January 31, 2012 | Factsheet on National Security and Defense, Budget and Spending

Obama's New Defense Guidance

Misguided Assumptions

  • CLAIM: Just Taking Another Peace Dividend: The U.S. dramatically reduced defense spending after the Cold War. Since then, the military has been living off the build-up under Ronald Reagan. Defense increases after 9/11 were largely spent on 10 years of operations in Iraq and Afghanistan, not modernization or recapitalizing forces (i.e., new planes, ships, or weapon systems). Today, the military is in dire need of repair, not another “peace dividend.”
  • CLAIM: Large-Scale Stability Operations Are a Thing of the Past: The U.S. is returning to ground-force levels under President Clinton, when the Army struggled to perform even relatively small-scale missions like Kosovo and Bosnia. Going down this path again is dangerous.

• • • • • • •

_Requirement 1_: According to the factsheet, which two missions did the Army struggle to perform under President Clinton?
_Requirement 2_: Reproduce the factsheet word for word from "Obama's New Defense" up to and including "again is dangerous.".

_Study material_:
• • • • • • •

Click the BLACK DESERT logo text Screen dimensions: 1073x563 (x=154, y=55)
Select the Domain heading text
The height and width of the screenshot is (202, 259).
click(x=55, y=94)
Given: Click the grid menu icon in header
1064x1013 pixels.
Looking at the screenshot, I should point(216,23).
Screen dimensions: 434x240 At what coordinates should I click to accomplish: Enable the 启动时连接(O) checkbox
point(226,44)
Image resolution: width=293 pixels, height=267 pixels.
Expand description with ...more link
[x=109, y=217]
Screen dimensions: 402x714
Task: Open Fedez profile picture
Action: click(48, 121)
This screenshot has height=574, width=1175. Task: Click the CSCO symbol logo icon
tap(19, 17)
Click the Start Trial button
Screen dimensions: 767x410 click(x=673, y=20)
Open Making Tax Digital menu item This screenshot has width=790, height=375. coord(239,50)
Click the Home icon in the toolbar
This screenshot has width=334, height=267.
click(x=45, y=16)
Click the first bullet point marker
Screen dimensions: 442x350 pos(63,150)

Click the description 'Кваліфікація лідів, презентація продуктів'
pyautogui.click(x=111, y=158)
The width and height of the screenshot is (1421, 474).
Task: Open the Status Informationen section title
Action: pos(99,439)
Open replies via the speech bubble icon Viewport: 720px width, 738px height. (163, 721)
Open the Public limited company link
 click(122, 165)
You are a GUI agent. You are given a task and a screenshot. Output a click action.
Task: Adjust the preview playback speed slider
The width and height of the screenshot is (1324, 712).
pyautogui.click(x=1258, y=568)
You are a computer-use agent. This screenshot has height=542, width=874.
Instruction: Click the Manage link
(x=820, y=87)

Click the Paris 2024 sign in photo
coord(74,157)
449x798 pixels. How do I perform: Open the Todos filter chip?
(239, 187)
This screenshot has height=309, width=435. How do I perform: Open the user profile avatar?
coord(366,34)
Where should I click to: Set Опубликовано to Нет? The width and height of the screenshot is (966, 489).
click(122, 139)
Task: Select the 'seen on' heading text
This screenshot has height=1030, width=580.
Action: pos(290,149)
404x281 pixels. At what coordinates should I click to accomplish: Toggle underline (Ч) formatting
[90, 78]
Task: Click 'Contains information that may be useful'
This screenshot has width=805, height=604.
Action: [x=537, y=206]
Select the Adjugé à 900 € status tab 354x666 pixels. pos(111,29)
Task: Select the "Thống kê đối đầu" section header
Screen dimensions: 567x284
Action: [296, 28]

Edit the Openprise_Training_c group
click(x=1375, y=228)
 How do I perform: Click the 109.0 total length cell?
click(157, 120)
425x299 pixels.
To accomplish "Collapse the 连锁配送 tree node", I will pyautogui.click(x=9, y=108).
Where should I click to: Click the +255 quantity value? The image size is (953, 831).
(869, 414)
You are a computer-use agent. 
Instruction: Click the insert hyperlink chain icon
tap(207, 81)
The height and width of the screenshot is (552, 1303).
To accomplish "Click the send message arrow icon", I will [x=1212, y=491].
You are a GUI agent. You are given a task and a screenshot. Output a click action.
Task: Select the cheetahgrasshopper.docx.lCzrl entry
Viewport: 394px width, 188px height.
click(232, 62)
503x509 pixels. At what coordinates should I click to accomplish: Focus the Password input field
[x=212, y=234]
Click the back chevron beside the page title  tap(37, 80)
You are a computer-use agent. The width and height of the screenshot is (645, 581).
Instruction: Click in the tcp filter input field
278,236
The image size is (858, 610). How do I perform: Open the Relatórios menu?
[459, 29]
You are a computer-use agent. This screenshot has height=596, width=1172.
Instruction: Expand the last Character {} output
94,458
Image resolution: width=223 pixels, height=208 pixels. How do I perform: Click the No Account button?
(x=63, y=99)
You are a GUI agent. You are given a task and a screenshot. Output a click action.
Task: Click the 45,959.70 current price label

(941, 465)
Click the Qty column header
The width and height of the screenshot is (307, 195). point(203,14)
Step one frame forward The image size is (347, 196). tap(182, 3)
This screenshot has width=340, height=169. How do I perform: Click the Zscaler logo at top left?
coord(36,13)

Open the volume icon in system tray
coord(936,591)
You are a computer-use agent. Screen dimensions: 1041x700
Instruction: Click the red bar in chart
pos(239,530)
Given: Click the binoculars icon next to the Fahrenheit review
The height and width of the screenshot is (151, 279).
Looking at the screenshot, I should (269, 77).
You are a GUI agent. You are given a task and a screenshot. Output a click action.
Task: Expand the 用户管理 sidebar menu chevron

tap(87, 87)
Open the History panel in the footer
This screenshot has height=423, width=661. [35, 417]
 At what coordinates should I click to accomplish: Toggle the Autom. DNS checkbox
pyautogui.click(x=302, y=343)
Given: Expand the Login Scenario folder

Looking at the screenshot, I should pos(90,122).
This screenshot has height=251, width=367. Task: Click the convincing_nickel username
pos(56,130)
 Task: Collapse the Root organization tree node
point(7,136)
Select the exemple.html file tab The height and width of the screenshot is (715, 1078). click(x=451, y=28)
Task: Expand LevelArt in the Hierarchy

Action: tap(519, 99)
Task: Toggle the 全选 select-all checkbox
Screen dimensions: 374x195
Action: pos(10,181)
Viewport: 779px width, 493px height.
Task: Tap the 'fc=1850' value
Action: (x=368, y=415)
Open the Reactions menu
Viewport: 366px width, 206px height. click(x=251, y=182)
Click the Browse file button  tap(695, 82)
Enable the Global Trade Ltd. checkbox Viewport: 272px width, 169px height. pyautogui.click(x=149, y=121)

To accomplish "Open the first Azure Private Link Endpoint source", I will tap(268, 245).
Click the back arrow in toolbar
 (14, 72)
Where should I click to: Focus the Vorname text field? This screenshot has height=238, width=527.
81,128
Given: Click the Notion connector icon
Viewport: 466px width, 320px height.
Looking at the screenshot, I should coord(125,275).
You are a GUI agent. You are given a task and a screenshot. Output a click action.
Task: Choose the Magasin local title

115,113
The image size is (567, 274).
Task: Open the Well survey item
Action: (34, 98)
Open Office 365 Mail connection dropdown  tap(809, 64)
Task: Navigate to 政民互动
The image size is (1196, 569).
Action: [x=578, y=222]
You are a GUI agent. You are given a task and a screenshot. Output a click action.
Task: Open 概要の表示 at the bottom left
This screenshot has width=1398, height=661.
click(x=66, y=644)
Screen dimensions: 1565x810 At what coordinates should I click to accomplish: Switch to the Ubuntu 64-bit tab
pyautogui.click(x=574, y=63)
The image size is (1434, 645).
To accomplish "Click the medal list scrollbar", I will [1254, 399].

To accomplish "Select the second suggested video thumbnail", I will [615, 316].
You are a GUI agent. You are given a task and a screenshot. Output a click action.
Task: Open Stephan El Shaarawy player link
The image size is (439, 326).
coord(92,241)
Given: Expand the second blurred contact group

• • • • • • •

_Response box 1_: Kosovo and Bosnia

_Response box 2_:
Obama's New Defense Guidance

Misguided Assumptions

  • CLAIM: Just Taking Another Peace Dividend: The U.S. dramatically reduced defense spending after the Cold War. Since then, the military has been living off the build-up under Ronald Reagan. Defense increases after 9/11 were largely spent on 10 years of operations in Iraq and Afghanistan, not modernization or recapitalizing forces (i.e., new planes, ships, or weapon systems). Today, the military is in dire need of repair, not another “peace dividend.”
  • CLAIM: Large-Scale Stability Operations Are a Thing of the Past: The U.S. is returning to ground-force levels under President Clinton, when the Army struggled to perform even relatively small-scale missions like Kosovo and Bosnia. Going down this path again is dangerous.